Records drawn from a dataset:
-=-=-

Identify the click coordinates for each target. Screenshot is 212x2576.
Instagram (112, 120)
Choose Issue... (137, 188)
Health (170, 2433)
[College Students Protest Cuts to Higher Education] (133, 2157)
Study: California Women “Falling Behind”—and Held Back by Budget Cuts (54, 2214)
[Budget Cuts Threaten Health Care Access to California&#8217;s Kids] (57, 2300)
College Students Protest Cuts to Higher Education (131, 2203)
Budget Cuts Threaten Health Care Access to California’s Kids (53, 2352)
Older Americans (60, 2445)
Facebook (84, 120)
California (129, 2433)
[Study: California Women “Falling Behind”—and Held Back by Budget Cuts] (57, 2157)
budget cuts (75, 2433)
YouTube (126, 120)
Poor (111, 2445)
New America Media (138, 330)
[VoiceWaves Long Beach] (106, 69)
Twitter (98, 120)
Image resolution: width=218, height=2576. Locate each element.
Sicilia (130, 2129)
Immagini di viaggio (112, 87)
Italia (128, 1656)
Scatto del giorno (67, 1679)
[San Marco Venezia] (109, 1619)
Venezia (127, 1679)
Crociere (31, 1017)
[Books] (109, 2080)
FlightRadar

-=-=-

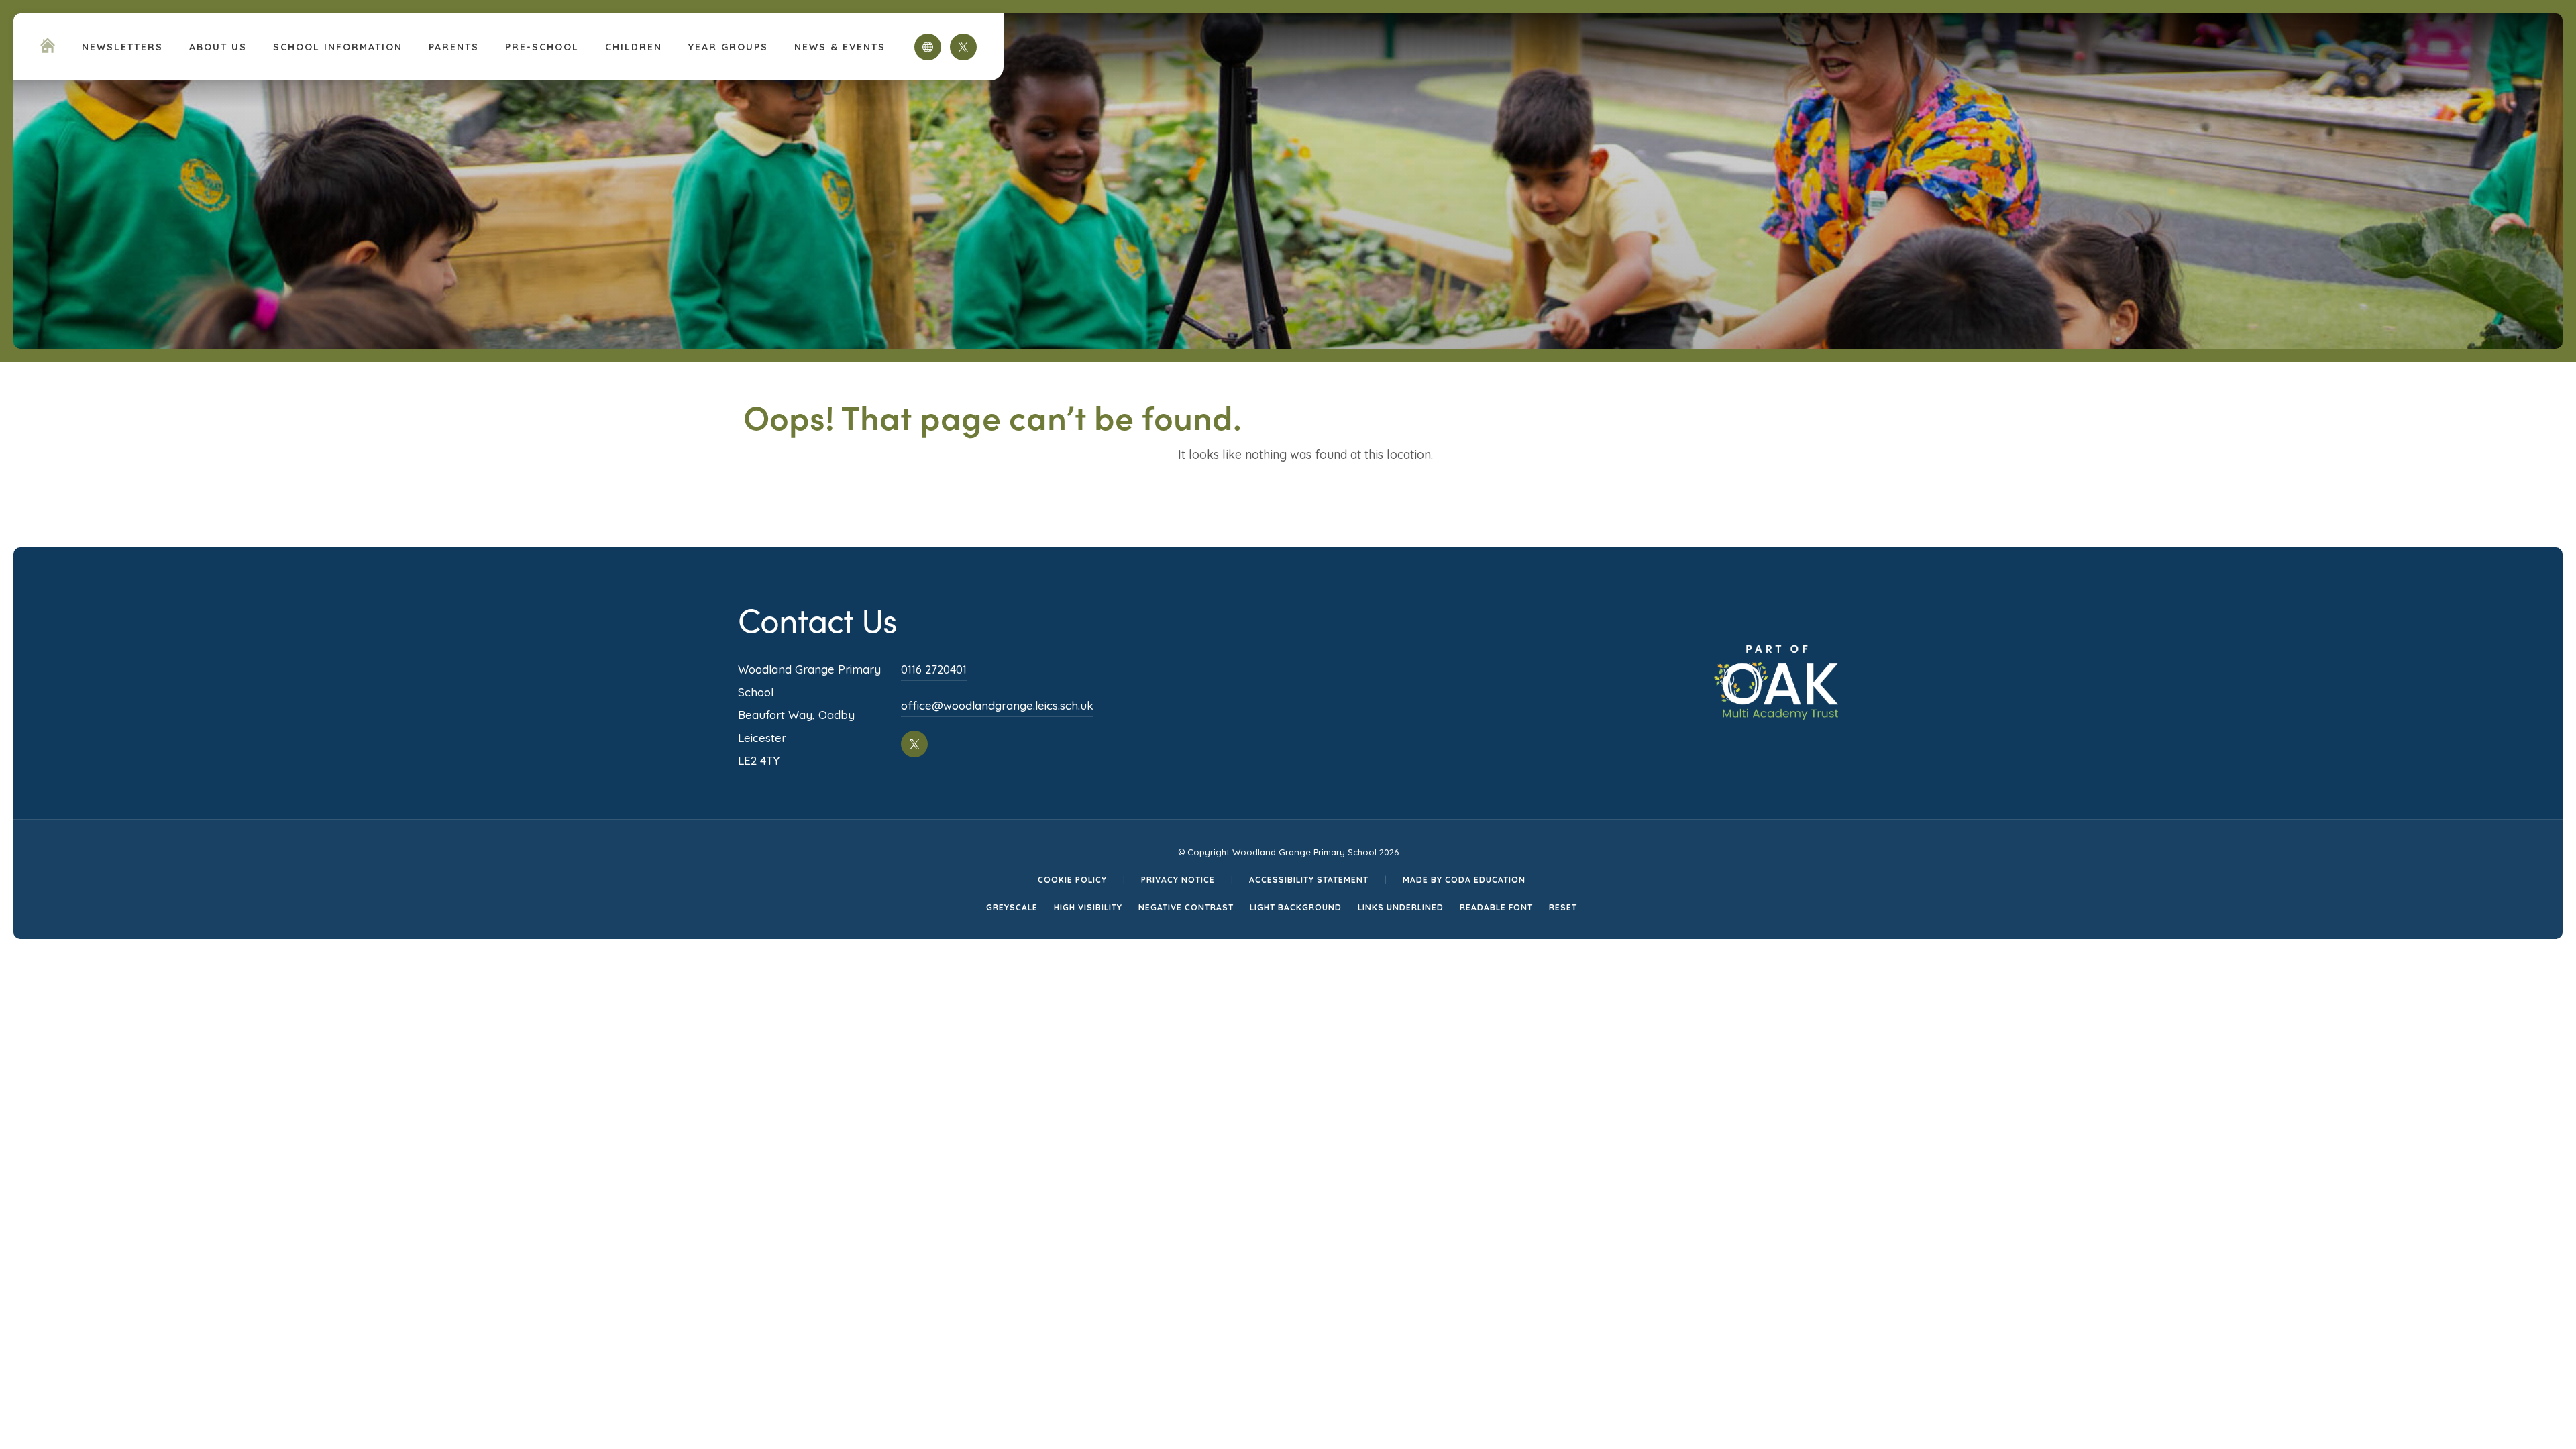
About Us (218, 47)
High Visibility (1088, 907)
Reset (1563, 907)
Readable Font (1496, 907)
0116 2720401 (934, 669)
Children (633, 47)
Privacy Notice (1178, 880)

-=-=-

■ **How to complete this task**:
Would you output, from the records above, exactly the run of lines that starts at the line containing "Cuts (54, 2214)" and ends at the line containing "FlightRadar", and only that run?

■ **Output of the exercise**:
Study: California Women “Falling Behind”—and Held Back by Budget Cuts (54, 2214)
[Budget Cuts Threaten Health Care Access to California&#8217;s Kids] (57, 2300)
College Students Protest Cuts to Higher Education (131, 2203)
Budget Cuts Threaten Health Care Access to California’s Kids (53, 2352)
Older Americans (60, 2445)
Facebook (84, 120)
California (129, 2433)
[Study: California Women “Falling Behind”—and Held Back by Budget Cuts] (57, 2157)
budget cuts (75, 2433)
YouTube (126, 120)
Poor (111, 2445)
New America Media (138, 330)
[VoiceWaves Long Beach] (106, 69)
Twitter (98, 120)
Image resolution: width=218, height=2576. Locate each element.
Sicilia (130, 2129)
Immagini di viaggio (112, 87)
Italia (128, 1656)
Scatto del giorno (67, 1679)
[San Marco Venezia] (109, 1619)
Venezia (127, 1679)
Crociere (31, 1017)
[Books] (109, 2080)
FlightRadar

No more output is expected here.